Please note, by the way, that what he actually said is far milder than earlier leaks claimed. The general has in fact denied some of the views attributed to him. In addition, of course, Petraeus has to support White House policy, whatever he really thinks or knows. The Defense Department's recent Quadrennial review, also written to please the White House, contained not one mention of Iran's drive to get nuclear weapons or the threat of revolutionary Islamism. And he also has advisors who tell him the wrong stuff.
Statement One:
“A credible U.S. effort on Arab-Israeli issues that provides regional governments and populations a way to achieve a comprehensive settlement of the disputes would undercut Iran’s policy of militant ‘resistance,’ which the Iranian regime and insurgent groups have been free to exploit.”
On the surface this makes a lot of sense. But let’s examine it closely. Let’s assume there is a comprehensive settlement to which the Palestinian Authority (PA) agrees. It isn’t going to happen but this is for demonstration purposes.
In order to get an agreement, the PA would have to make some concessions, let’s keep them to the minimum for our discussion. At a minimum, it would have to say that the conflict is at an end, recognize Israel, renounce Palestinian claims to all of Israel, and agree to settle all Palestinian refugees in Palestine. In addition, it might have to make some small territorial swaps, not get every square inch of east Jerusalem, and agree to some limits on its military forces.
What would happen?
First, none of this would apply to the Hamas-ruled Gaza Strip. Hamas, Hizballah, Syria, Iran, Muslim Brotherhoods, and many others would renounce this as treason. Hamas would continue to attack Israel; its forces in the West Bank would stage cross-border raids into Israel and try to seize power in the West Bank.
Would the kind of people who are now prone to support revolutionary Islamism then say: “What a fair settlement. This settles all our grievances. Thank you, America for being so wonderful!”
While to many Western observers such a reaction would seem logical this is not what would happen. The Western onlooker is assuming a pragmatic, facts-based response rather than an ideological response based on massive disinformation by governments, media, religious leaders, and political movements.
They would say, paraphrasing the words of an ancient Chinese military theorist: The enemy retreats, we advance. They are weak and fearful. The day of victory is near! They would denounce the puppet Palestinian state as a Western lackey. They would redouble their efforts to sabotage the settlement.
Moreover, it would change nothing regarding their goal of overthrowing their own governments.
What about the U.S. effort being “credible?” Credible to whom? It might be credible to the New York Times but will it be credible to al-Safir in Lebanon, to pick a newspaper at random? No matter how hard the United States tries it will not satisfy the criteria of those who profoundly mistrust America as inevitably infidel, imperialist, or both. It might be credible to an upper middle class intellectual in Cairo who has been educated in the West but will it be credible to the masses who believe in conspiracy theories?

▸ **RECORD LIST**:
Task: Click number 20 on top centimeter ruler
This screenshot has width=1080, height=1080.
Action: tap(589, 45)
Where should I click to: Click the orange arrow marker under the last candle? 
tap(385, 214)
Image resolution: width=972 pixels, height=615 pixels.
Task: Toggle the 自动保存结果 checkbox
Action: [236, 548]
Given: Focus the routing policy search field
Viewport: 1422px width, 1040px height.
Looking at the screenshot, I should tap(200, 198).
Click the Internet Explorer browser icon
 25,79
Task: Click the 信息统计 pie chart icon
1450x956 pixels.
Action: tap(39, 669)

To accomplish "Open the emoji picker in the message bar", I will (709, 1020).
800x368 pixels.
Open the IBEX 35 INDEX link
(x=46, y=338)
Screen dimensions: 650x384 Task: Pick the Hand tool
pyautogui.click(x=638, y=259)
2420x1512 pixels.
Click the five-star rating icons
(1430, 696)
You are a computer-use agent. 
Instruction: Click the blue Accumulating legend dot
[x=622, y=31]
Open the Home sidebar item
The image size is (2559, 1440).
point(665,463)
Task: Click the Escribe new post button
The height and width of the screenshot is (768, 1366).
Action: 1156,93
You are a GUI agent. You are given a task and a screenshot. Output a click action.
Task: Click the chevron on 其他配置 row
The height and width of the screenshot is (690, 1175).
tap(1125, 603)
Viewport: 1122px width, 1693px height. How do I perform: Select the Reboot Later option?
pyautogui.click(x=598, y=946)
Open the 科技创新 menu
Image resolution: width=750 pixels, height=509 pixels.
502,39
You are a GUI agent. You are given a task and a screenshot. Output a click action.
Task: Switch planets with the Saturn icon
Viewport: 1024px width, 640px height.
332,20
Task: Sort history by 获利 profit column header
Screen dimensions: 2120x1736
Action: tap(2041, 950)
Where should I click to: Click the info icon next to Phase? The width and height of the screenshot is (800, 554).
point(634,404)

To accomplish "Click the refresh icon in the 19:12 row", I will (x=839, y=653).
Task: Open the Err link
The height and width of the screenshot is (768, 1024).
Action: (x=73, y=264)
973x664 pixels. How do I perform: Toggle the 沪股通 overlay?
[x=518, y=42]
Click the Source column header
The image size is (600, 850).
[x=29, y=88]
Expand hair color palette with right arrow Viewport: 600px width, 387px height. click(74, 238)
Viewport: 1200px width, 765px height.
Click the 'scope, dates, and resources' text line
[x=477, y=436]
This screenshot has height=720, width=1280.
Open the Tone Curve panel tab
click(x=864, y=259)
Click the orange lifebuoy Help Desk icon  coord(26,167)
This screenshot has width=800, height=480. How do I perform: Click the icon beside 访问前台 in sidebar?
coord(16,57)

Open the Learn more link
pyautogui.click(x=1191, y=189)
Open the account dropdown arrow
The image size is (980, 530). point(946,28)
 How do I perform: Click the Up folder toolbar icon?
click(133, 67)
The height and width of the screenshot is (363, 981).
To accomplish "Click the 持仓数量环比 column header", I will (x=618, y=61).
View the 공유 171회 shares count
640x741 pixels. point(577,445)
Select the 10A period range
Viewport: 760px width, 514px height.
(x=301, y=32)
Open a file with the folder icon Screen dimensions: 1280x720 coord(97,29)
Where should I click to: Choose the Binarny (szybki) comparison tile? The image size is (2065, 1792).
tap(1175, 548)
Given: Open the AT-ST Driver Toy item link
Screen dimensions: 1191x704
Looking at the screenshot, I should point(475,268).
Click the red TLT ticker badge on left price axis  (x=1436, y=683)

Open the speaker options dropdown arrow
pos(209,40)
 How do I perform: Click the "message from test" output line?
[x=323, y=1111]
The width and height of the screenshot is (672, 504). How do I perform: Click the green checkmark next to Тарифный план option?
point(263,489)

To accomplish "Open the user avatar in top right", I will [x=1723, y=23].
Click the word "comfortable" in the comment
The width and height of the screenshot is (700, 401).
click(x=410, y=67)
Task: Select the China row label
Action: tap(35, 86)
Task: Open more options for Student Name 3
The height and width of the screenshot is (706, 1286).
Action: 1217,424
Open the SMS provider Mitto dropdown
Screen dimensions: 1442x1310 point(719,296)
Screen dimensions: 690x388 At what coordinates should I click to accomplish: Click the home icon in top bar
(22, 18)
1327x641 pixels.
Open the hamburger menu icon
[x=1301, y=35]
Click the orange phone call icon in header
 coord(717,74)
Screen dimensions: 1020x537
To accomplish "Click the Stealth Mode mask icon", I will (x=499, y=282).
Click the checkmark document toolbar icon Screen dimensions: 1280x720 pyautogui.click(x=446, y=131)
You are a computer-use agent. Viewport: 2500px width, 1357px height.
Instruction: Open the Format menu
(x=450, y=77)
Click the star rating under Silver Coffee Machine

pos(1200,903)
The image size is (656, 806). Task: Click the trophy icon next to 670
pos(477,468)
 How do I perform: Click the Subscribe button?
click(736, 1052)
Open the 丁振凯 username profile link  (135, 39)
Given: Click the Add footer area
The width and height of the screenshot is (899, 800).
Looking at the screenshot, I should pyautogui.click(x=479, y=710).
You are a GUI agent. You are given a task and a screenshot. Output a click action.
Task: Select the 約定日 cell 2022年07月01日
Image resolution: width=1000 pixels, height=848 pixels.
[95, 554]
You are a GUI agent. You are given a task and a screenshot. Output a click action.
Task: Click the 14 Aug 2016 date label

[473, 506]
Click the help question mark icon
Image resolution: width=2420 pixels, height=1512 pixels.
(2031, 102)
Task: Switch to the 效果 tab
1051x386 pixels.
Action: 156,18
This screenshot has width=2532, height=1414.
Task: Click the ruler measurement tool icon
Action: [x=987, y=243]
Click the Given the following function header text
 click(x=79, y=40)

▸ **TASK 1**:
In the commentary on Petraeus's statement, copy the passage word for word, starting with "First, none of" and going on through "the West Bank.".
▸ **TASK 2**:
Answer these questions from the commentary on Petraeus's statement:
(a) What two things does the Defense Department's recent Quadrennial review fail to mention?
(b) To what territory would none of the settlement's terms apply?
(c) Which newspaper in Lebanon is named as an example?

▸ **WRITTEN ANSWER 1**:
First, none of this would apply to the Hamas-ruled Gaza Strip. Hamas, Hizballah, Syria, Iran, Muslim Brotherhoods, and many others would renounce this as treason. Hamas would continue to attack Israel; its forces in the West Bank would stage cross-border raids into Israel and try to seize power in the West Bank.

▸ **WRITTEN ANSWER 2**:
(a) Iran's drive to get nuclear weapons and the threat of revolutionary Islamism
(b) The Hamas-ruled Gaza Strip
(c) al-Safir